Roza Lallemand

Personal information
- Born: 8 August 1961 Pyongyang, North Korea
- Died: 26 August 2008 (aged 47) Pau, France

Chess career
- Country: France
- Title: Woman Grandmaster (2000)
- Peak rating: 2347 (July 2001)

= Roza Lallemand =

French chess player (1961–2008)

Roza Lallemand (8 August 1961 – 26 August 2008) was a North Korean-born French chess player. She was European chess champion in 2001 and represented France several times at the Chess Olympiad.

==Life==

Roza Te was born in North Korea in 1961. She had five siblings.
When she was five years old the whole family emigrated to the Soviet Union apart from her mother, who moved to South Korea and would only be allowed to rejoin her family after many years. The separation was very difficult for the young Roza.

Seen to be a good chess player, Roza Te was sent to Moscow at the age of 11 to attend a school reserved for young chess players with high potential.
She would only see her family every six months.
These separations from her family gave her a certain firmness of character and reserved attitude to strangers she would keep all her life.
She studied Russian literature while continuing with chess and graduated as a librarian and a "master of sports" in chess.
After the fall of the Berlin Wall in 1989, Roza Te began to participate in tournaments in Western Europe.
She met her husband, Daniel Lallemand, and obtained French nationality in 1997.
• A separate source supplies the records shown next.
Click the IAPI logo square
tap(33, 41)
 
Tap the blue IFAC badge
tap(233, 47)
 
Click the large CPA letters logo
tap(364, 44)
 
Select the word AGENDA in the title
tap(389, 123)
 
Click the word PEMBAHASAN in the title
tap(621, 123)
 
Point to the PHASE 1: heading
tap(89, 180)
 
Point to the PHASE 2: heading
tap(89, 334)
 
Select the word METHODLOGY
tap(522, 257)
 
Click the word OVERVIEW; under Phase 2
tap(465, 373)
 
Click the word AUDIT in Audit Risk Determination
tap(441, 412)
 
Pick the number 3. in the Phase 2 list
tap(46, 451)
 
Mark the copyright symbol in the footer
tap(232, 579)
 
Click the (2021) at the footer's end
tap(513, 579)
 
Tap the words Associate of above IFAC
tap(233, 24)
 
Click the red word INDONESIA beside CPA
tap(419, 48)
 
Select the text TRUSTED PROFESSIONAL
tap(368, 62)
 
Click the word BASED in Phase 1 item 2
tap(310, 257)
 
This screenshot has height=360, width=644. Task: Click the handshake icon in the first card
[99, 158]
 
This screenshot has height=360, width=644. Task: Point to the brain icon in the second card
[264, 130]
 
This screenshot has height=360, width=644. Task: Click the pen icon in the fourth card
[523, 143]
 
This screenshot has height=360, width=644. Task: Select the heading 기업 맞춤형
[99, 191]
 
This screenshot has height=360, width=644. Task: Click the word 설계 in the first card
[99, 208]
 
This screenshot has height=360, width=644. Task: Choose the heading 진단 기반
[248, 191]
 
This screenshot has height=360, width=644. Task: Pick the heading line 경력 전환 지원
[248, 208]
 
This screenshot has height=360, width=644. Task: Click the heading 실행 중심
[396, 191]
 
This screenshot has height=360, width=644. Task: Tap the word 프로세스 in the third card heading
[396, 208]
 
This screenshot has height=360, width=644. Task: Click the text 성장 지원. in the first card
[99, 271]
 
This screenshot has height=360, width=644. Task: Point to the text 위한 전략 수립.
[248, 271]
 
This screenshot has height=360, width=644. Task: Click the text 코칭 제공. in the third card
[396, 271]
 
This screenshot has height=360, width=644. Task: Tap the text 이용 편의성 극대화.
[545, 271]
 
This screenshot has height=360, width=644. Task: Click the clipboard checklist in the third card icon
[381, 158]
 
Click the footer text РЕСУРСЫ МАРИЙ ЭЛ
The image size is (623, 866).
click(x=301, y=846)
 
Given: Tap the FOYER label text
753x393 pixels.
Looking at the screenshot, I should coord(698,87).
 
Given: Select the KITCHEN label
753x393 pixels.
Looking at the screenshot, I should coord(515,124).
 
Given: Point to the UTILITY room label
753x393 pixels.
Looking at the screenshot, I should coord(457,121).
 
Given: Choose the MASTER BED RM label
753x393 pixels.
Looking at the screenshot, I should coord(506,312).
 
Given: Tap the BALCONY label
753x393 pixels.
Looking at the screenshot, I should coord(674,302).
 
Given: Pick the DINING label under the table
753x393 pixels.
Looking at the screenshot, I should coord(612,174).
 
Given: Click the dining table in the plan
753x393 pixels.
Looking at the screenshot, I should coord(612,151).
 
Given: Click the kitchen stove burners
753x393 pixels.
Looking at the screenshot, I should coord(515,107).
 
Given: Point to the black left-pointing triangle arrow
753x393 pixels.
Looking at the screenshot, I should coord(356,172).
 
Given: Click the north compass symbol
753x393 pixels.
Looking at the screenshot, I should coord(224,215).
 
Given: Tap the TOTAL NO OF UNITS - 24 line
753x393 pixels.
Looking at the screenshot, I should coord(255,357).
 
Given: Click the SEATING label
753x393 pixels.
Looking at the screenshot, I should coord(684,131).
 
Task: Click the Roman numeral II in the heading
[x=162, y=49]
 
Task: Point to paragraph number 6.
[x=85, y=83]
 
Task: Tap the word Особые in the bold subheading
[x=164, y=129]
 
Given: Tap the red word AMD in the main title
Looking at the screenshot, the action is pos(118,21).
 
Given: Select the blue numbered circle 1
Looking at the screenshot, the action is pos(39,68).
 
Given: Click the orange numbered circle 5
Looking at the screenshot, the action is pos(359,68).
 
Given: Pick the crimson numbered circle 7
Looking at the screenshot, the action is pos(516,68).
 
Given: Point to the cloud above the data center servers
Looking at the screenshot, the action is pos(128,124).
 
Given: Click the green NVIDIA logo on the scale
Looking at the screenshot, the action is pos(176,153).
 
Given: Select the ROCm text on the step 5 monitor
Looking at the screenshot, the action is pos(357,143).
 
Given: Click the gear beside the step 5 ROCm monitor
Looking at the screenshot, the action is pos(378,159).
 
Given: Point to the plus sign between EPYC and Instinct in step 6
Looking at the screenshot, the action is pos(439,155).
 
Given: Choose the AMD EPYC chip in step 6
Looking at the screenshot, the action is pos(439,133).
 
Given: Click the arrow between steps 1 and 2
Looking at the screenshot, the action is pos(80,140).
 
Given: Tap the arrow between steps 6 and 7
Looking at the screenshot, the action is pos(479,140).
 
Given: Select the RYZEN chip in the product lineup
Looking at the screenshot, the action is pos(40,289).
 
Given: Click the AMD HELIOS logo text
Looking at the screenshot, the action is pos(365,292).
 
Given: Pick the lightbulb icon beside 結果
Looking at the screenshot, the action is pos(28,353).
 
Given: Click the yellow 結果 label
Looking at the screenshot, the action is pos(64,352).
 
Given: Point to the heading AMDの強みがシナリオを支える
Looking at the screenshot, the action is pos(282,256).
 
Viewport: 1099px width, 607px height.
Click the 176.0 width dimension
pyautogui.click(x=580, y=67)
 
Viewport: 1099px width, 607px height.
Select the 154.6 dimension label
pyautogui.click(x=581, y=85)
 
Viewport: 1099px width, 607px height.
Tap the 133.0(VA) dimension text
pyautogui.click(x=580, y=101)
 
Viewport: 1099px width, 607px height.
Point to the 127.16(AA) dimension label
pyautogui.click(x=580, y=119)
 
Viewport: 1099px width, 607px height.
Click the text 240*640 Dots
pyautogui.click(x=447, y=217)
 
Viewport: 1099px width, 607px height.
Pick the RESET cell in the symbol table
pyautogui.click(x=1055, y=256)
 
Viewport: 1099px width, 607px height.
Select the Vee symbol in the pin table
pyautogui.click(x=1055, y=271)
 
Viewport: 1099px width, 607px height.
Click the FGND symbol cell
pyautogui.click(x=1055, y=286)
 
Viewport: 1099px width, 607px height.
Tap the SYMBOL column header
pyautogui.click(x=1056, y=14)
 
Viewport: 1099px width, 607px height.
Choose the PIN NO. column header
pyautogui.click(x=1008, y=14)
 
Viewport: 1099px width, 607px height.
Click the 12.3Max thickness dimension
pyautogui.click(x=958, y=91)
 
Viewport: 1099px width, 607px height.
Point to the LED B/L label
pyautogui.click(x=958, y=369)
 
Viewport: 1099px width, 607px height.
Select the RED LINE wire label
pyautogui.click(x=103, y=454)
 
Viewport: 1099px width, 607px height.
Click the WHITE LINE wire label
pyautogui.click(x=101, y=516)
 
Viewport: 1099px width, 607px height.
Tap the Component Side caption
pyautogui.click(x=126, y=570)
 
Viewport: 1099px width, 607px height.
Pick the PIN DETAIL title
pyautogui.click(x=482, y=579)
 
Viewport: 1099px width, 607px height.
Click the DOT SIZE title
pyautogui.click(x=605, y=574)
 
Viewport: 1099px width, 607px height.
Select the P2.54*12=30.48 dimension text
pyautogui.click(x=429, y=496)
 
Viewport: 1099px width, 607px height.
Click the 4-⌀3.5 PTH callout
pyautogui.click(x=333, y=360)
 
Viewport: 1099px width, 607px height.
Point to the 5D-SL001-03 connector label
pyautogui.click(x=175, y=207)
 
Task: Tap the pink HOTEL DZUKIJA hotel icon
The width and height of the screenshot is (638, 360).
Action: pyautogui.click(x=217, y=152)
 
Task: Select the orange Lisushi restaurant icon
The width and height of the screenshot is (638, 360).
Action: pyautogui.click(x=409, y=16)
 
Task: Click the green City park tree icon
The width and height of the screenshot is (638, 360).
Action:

Roza Lallemand died in August 2008 of a heart attack after returning from the French Chess Championship, where she finished sixth in the Women's National, a competition that seems to have made her very tired.
The French Chess Federation commemorated her in 2009 by calling the women's fast games championship of France the "Trophée Roza Lallemand".

== Career ==
=== Individual ===

In 2000 Roza Lallemand became the first female French international grandmaster after Chantal Chaudé de Silans, who had obtained the honorary title in recognition of her performance when the official title did not yet exist.
She finished third in the French Chess Championship in 2000 and 2003 .

=== Team ===

Roza Lallemand participated several times in the Chess Olympiad in the French women's team. In 2000, her team finished 39th, in 2002 they finished 24th and in 2006 they finished 18th. Lallemand became European women's team champion in 2001 in León, Spain. (Note: The two other players on the French women's team were Marie Sebag and Maria Leconte.) Russia and Armenia did not compete. Her Elo ranking was then 2287 and she achieved a tournament performance of 2333. Lallemand also participated in 2005 in the European Team Chess Championship in Gothenburg, where her team finished 16th and where, with a ranking of 2287 she achieved a performance of 2311 points.

Roza Lallemand played for the Monaco Chess Club from 1999 to 2006, where she played in the Top 16 (first division of French interclub competition).
The team was champion of France in 2001 and 2002 and vice-champion in 2004 and 2006. She then played for the Bischwiller Club in 2007 and 2008.

== Playing style ==

Roza Lallemand had a predilection for the Open Game, and often opened with 1. e4.

She was considered a free player, with a "high" game and a good sense of initiative.
Gilles Mirallès described her after she died as "capable of carrying out sudden attacks" and wrote that she was "feared for her brilliant sacrifices."
He saw her as representing a "romantic" spirit of chess that had become all too rare in the modern age.

== Notable game ==

A game played by Roza Lallemand (white) against Maia Lomineishvili at the fourth round of chess in the European Championship of Nations in Gothenburg in 2005.
Lomineishvili was a member of the Georgian team that finished second in these Olympics.

1. e4 c5 2. Nf3 Nc6 3. Bb5 d6 4. d4 cxd4 5. Qxd4 Bd7 6. Bxc6 Bxc6 7. Nc3 Nf6 8. Bg5 e6 9. O-O-O Be7 10. Rhe1 O-O 11. Qd2 Qa5 12. Kb1 Qa6 13. Nd4 Rfc8 14. f3 Be8 15. h4...
It is clear that both sides wish to attack.
15. ...b5 16. g4 b4 17. Nce2 Qb7 18. Ng3 a5 19. Rg1 a4 20. Nh5 Nxh5 21. gxh5 b3 22. cxb3 axb3 23. a3 Kh8
By this move the blacks are trying to defend themselves against the arrival of the bishop in h6 but...
24. Bh6! ...
The precautions of the blacks against this blow will not have been enough.

24. ...Bf6?
Not wanting to weaken their king, the blacks refuse to play g6, which would no doubt have been better.
25. Bxg7+...
!!
25. ...Bxg7 26. Rxg7 Kxg7 27. Rg1+ Kf8 28. Nf5 Rc1+ 29. Rxc1 exf5 30. Qxd6+ 1-0

This game shows the precision of Roza Lallemand's play and her taste for a game of attack as well as tactics and combinations.